Importantly for policymakers and market participants, the panel of forecasters does not anticipate large second-round effects from the energy-driven price increase. Measures of underlying inflation, which exclude volatile energy and food components, are seen averaging 2.2% in both 2026 and 2027. That assessment indicates forecasters expect underlying price growth to remain contained even as headline inflation temporarily accelerates.
Market indicators differ from the survey in some respects. Certain market-derived measures show inflation remaining above 2% for several years, even as market participants price in the central bank raising interest rates three times this year. These differing signals reflect continued uncertainty about how persistent recent energy price moves will prove.

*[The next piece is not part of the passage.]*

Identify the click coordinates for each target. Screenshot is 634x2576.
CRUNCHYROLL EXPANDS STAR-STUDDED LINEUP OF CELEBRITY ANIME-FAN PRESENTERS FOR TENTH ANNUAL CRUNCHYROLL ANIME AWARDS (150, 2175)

The survey also points to slower economic momentum this year. Forecasters now see expansion at 1.0% for the year, down from the 1.2% projection issued three months earlier and below the 1.3% figure considered to represent long-term growth potential. The report explicitly links weaker growth prospects to the economic fallout from the war in Iran.
Taken together, the survey frames a near-term policy challenge for the ECB: managing a temporary energy-driven jump in headline inflation while monitoring whether underlying inflation and growth dynamics evolve in ways that would justify more persistent policy tightening.